Carolyn suggested that perhaps I was
too motivated, too hard working, too intense. She asked me to consider that
this was a time of my life to do more by doing less. "No," I said.
"If there is any chance that I'm on my way out of this life, I want to
pack it with everything possible. I want to do more not less." It wasn't
many weeks before I wrote Carolyn a letter thanking her for her time and
insights and telling her I was learning how to do more by doing less. I was
learning that busyness is very different from listening, loving, helping,
serving, learning, planning, and praying. Was cancer slowing me down to speed
up the development of qualities that really count?
Support Session #2:
I Have Cancer
1. This
treatment period of your cancer experience is hard physically and emotionally.
Listen to your body. Listen to your emotions. Be your own best friend. Think of
things that will help you feel better and do them. If someone asks what he or
she can do to help, tell him or her and be specific. It helps others who love
you and are concerned about you to be able to do something specific. Some ideas:
“A foot massage sounds nice.” “Read me something light or something humorous.”

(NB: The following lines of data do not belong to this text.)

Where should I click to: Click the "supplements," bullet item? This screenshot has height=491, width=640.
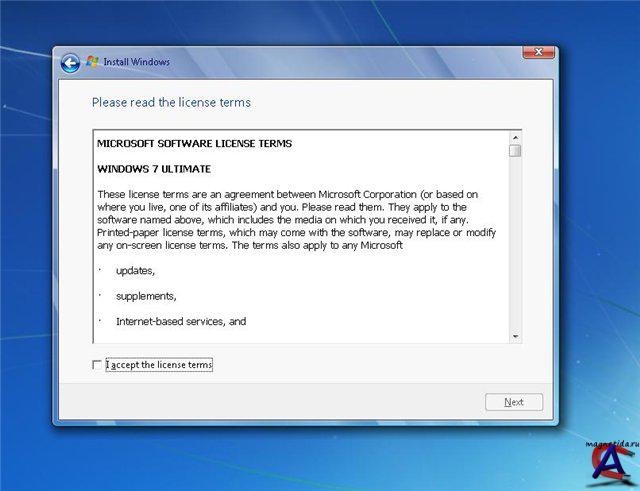tap(144, 296)
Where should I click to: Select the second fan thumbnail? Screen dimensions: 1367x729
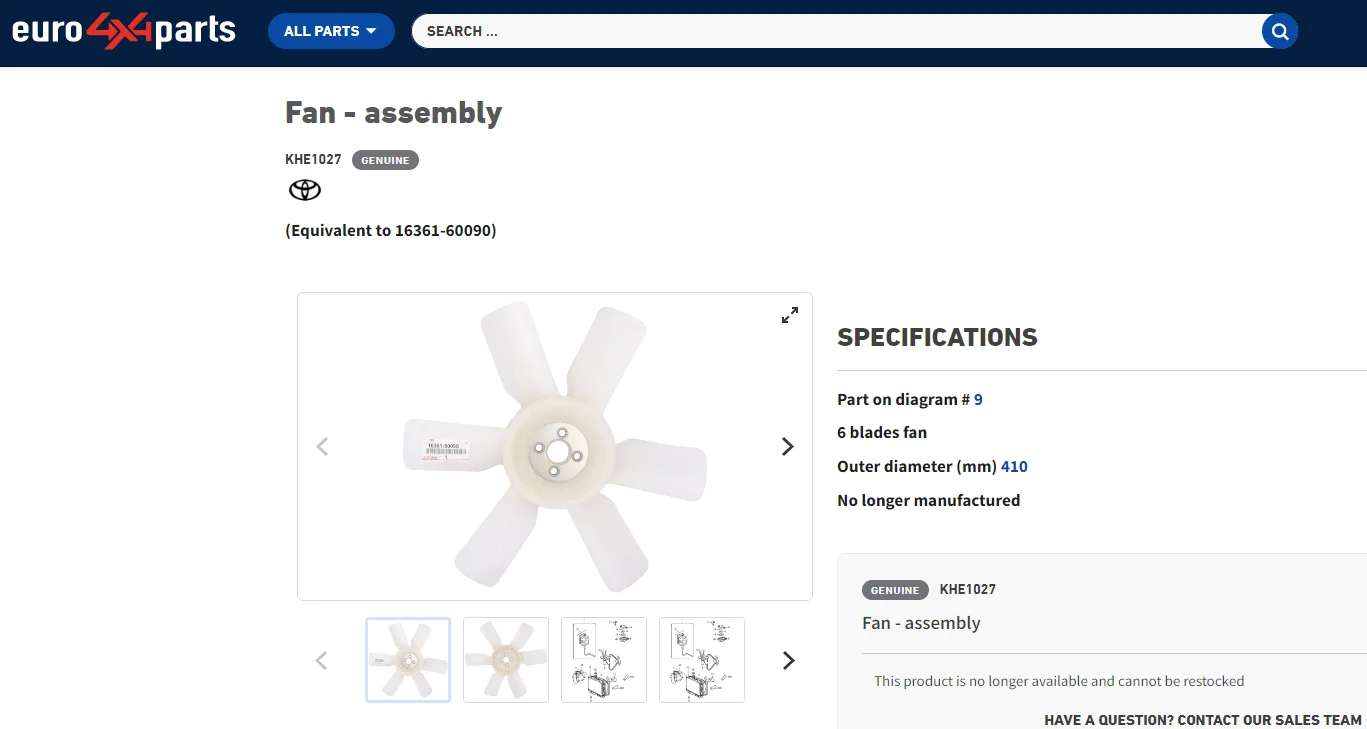(506, 660)
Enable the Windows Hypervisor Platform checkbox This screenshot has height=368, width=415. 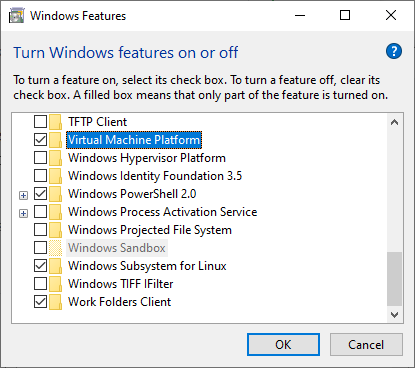[40, 158]
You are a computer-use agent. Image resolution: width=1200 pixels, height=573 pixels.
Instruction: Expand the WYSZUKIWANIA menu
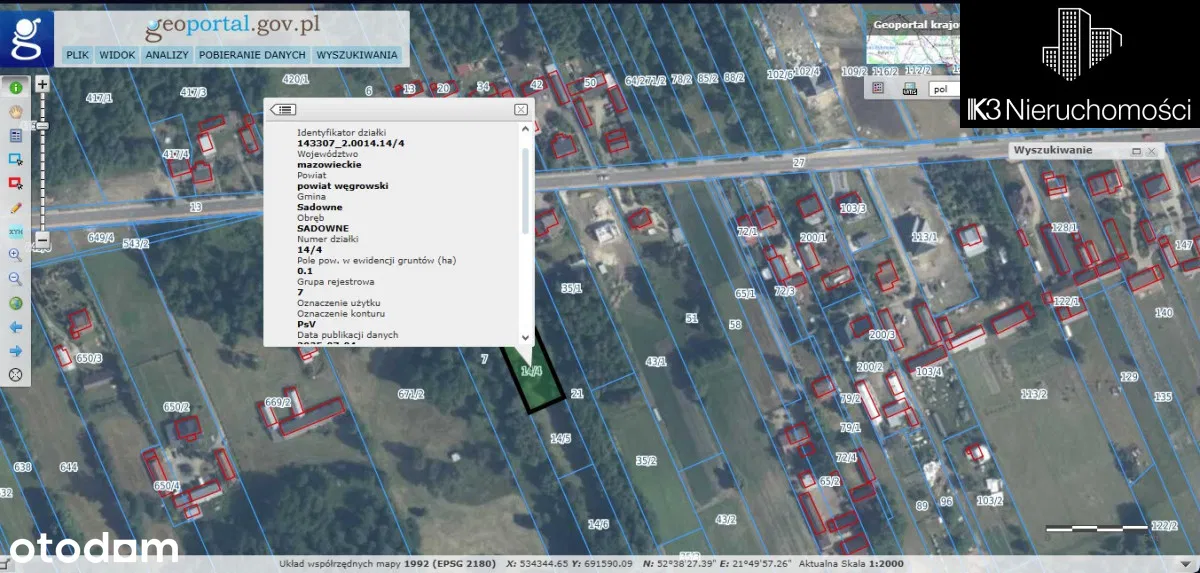pos(357,55)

“A raspberry shake sounds good;” “Call me this afternoon. The afternoons get
long.” “Can you take me to my appointment on Thursday?” “I haven’t been able to
get to the grocery store. Would you mind
getting a few things for me?”
2.
In your history, write the
facts about your treatments. Don’t worry about putting it in story form until
you are finished with surgery, radiation, and/or chemotherapy unless you want
to. (There is a checklist of items to include in your history at the end of
chapter three.) Save any get-well cards you receive. To display them you might
consider cutting them in half and pasting them on a sheet of paper. That way
you can display both the card and the inside of the card in your history. If
you receive flowers, take pictures of them and, perhaps, press a few. When you
finish each page put it in a plastic coversheet.
3. In
your mind, invite Carolyn, the oncology psychologist, to your home. Answer her
questions, just as if she were really sitting by you:
·
What
good has come already from your cancer?
·
What
are your plans for the future?
·
When
you visualize yourself in ten years surrounded by those you love, what are you
doing? Write these impressions down.
·
Invent
a mental way to rid your body of any remaining cancer cells. Think of ways to
kill cells. How can you suffocate, freeze, burn them out? How can you stop them
from reproducing? Be creative. Explain this process to your imaginary Carolyn.
You may feel this is just a mental exercise, but Carolyn assures me that it has
physical as well as emotional results. It surely can’t hurt to try.
·
If
you are going to have stem-cell rescue, read Marilyn’s story in chapter eleven.
(However, before you agree to a stem-cell rescue, bone-marrow transplant, ask
your doctor for the latest statistics on this procedure. At the time of this
writing, stem-cell was considered to be no more effective than other treatment
protocols that have much less risk and trauma associated with them.)